Haines police, the Alaska Chilkoot Bear Foundation and the Alaska Department of Fish and Game had “strongly” recommended a more restrictive version of the ordinance, according to a memo to the assembly from police chief Gary Lowe. However, no representatives of those organizations addressed the assembly Tuesday.
“The intent of the ‘bear attraction’ ordinance is to make sure that we can co-exist living with bears,” Lowe wrote. “We certainly do not want a person injured or their property damaged, but the ordinance also looks out for the welfare of the bears. A fed bear is a dead bear.”
According to the amended ordinance, a bear attraction nuisance is defined only as “more than one-half gallon of any putrescible waste, including packaging or other surfaces to which the material is adhered.”
A nuisance does not include “material in a certified landfill; manure or sewage; material in a garbage can temporarily placed outside for purposes of collection after 4 a.m. on a day scheduled for collection” and “material completely enclosed in a structure or container which requires hands or tools to open.”
Member Steve Vick asked about residents who smoke fish in their yards, and Lowe said the “hands or tools to open” wording would apply to those individuals. “I would think that would be excluded, by definition,” Lowe said.
The ordinance was introduced in September, and at its first public hearing Oct. 12, “any organic material of a type which has previously attracted a bear to the property” and soiled, disposable diapers also were included as bear attraction nuisances. Those were removed from the adopted ordinance.
At the second public hearing Tuesday, the assembly considered two new drafts of the ordinance. “Draft 2 focuses strictly on garbage as a bear attractant,” Lowe wrote.
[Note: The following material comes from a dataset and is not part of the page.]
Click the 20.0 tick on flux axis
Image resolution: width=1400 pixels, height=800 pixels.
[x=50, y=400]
The other draft listed a second bear attraction nuisance, “Any organic material of a type which has previously, within the past 30 days, attracted a bear to the property,” and referenced “bear-resistant fencing” for livestock.
Those who installed “electric fencing, chain link fencing or any other material sufficiently strong to restrict bear access to the property” would not be in violation if a bear got into that portion of their land.
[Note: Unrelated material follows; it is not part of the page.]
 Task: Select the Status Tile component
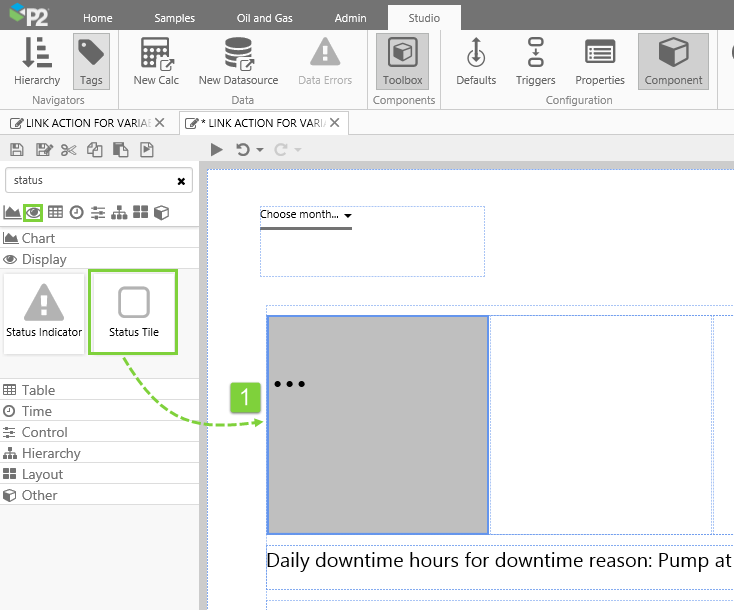pos(134,311)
“I think there was a strong reaction and an assumption on the public’s part that these fencing items and everything were mandatory, and I didn’t see that as part of it,” member Joanne Waterman said of the rejected draft. “It’s a gradual thing. It would (have) become mandatory if you’re calling about a nuisance bear, and the bear keeps coming back to your yard.”
The adopted ordinance makes no mention of “bear-resistant fencing.” Instead, it defines a garbage can as “a watertight, odor-free, corrosion-resistant container and equipped with a tight-fitting cover secured so as to remain in place if the can is knocked over” and putrescible waste as “organic materials” that are “capable of being decomposed by microorganisms” and are “prone to degrade rapidly, giving rise to obnoxious odors.”
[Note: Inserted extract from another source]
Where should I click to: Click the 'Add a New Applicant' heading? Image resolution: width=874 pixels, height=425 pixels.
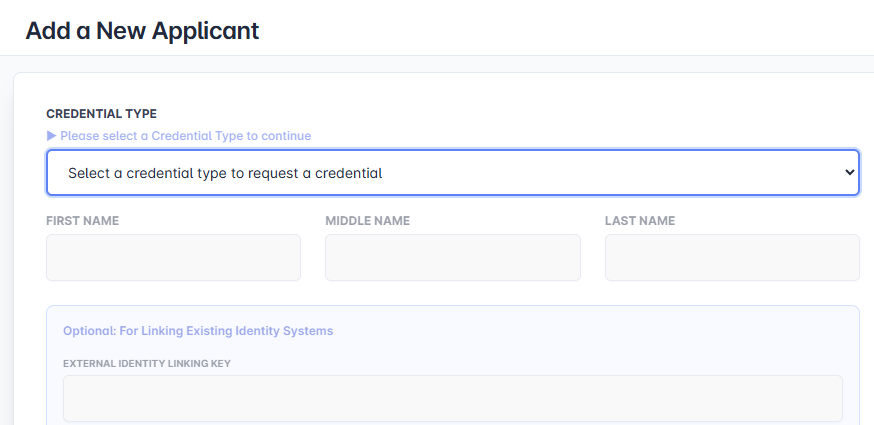click(142, 30)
When introduced in September, the ordinance would have penalized offenders first with a warning, then with a fine up to $100, followed by a fine up to $200 for repeat offenses.
Penalties under the adopted ordinance would fall under borough code stating that “any person failing to abide by any provisions or failing to comply with any of the mandatory requirements of this code is guilty of a violation, and unless otherwise specifically provided may be punished by a fine of not more than $300.”
Another change limits the scope of the law to the Haines townsite.
New assembly member Greg Goodman, former police chief, said the ordinance was “long overdue” as bears become more habituated. “In the 17 years that I was on the police department, I think I killed one bear,” he said.
Chief Lowe said representatives of Fish and Game and the bear foundation were out of town. “Both of them said focusing on garbage would eliminate most of the problem. It would have been nice to have it all wrapped up in one package,” to address other nuisance attractions, “but just focusing on garbage will make a big difference.”